**Written task:**
Summarize the page extract in two sentences.

**Page extract:**
Solving for \(y_2\) and choosing the negative solution to be in agreement with the convention in Fig. 2 yield the formula for \(y_2\) as in (3.25). Since \(y_3=-(m_2/m_3)y_2\), we obtain the formula for \(y_3\) as in (3.25). Note that the sign of \(y_3\) agrees with the convention in Fig. 2. Now we can substitute \(y_2\) in A and B obtaining

$$\begin{aligned} \begin{aligned} A=\frac{2m+w}{2\sqrt{m^2+wm+u^2}},\quad B=\frac{wm+2u^2}{2\sqrt{m^2+wm+u^2}}. \end{aligned} \end{aligned}$$

Substituting \(x_2=x_1+A\) and \(x_3=x_1+B\) in (3.21) and using (3.23), we obtain \(x_1=-m_2A-m_3B=m_3(-mA-B)\). After simplification, we obtain the formula for \(x_1\) from (3.25). Then by substituting \(x_1\) in \(x_2=x_1+A\) and \(x_3=x_1+B\), we obtain the formulas for \(x_2\) and \(x_3\) from (3.25). \(\square \)

Remark 3.6

For future reference, we note that if we let \(m_3\rightarrow 0\) in (3.25), we obtain

$$\begin{aligned} \begin{array}{ll} x_1=-m_2, &{} y_1=0, \\ x_2=-m_2+1,&{} y_2=0,\\ x_3=-m_2+\frac{w}{2}, &{} y_3=\frac{1}{2}\sqrt{4u^2-w^2}. \end{array} \end{aligned}$$

(3.26)

Remark 3.7

In the case when only the mass \(m_3\) is oblate, by Corollary 3.2 we have \(r_{13}=u=r_{23}=v\), so \(w=1+u^2-v^2=1\), so the formulas (3.25) become

$$\begin{aligned} x_1&=-\sqrt{m_2^2+m_2m_3+u^2m_3^2},\nonumber \\ y_1&=0,\nonumber \\ x_2&=\frac{-2m_2^2-2u^2m_3^2-2 m_2m_3+2m_2+ m_3}{2\sqrt{m_2^2+ m_2m_3+u^2m_3^2}},\nonumber \\ y_2&=-\frac{1}{2}\sqrt{\frac{(4u^2-1)m_3^2}{m_2^2+ m_2m_3+u^2m_3^2}},\nonumber \\ x_3&= \frac{-2m_2^2-2u^2m_3^2 -2 m_2m_3+m_2+2u^2m_3}{2\sqrt{m_2^2+ m_2m_3+u^2m_3^2}},\nonumber \\ y_3&=\frac{1}{2}\sqrt{\frac{(4u^2-1)m_2^2}{m_2^2+ m_2m_3+u^2m_3^2}}. \end{aligned}$$

(3.27)

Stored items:
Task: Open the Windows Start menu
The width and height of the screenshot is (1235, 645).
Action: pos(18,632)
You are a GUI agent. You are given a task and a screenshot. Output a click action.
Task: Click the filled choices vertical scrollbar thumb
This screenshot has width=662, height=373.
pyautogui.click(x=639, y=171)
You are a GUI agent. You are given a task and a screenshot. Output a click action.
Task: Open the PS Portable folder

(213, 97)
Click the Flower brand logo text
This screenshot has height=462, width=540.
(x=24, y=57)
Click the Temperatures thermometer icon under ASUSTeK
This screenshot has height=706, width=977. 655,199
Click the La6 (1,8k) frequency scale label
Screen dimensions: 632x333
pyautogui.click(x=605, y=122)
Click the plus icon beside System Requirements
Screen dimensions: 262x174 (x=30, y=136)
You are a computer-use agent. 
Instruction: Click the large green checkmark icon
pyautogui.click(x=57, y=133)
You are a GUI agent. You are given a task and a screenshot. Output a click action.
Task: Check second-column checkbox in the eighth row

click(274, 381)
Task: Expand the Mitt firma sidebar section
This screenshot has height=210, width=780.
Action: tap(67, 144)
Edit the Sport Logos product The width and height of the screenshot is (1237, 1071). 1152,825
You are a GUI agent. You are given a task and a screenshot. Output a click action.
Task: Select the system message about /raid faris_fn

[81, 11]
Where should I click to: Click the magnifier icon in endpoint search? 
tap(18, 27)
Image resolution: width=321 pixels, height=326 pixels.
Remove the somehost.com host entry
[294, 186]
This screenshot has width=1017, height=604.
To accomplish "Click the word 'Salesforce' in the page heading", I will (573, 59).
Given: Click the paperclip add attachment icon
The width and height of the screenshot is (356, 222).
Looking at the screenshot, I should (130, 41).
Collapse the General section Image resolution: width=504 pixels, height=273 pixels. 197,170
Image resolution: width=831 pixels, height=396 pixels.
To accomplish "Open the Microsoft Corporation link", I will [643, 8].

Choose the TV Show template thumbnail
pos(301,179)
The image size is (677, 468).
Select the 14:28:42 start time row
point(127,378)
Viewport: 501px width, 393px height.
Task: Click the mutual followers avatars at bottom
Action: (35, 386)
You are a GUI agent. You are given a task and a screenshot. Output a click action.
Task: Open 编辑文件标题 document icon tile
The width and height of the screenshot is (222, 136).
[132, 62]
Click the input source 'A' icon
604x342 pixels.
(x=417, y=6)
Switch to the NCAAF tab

**Final result:**
The page extract completes a proof: it takes the negative solution for \(y_2\) to match the convention in Fig. 2, gets \(y_3\) from \(y_3=-(m_2/m_3)y_2\), and then substitutes into \(A\), \(B\), \(x_2=x_1+A\) and \(x_3=x_1+B\) to reach the formulas for all three bodies' coordinates in (3.25). Two remarks follow: letting \(m_3\rightarrow 0\) in (3.25) gives the simpler coordinates (3.26), and when only the mass \(m_3\) is oblate, Corollary 3.2 gives \(u=v\) and \(w=1\), so (3.25) becomes the formulas (3.27).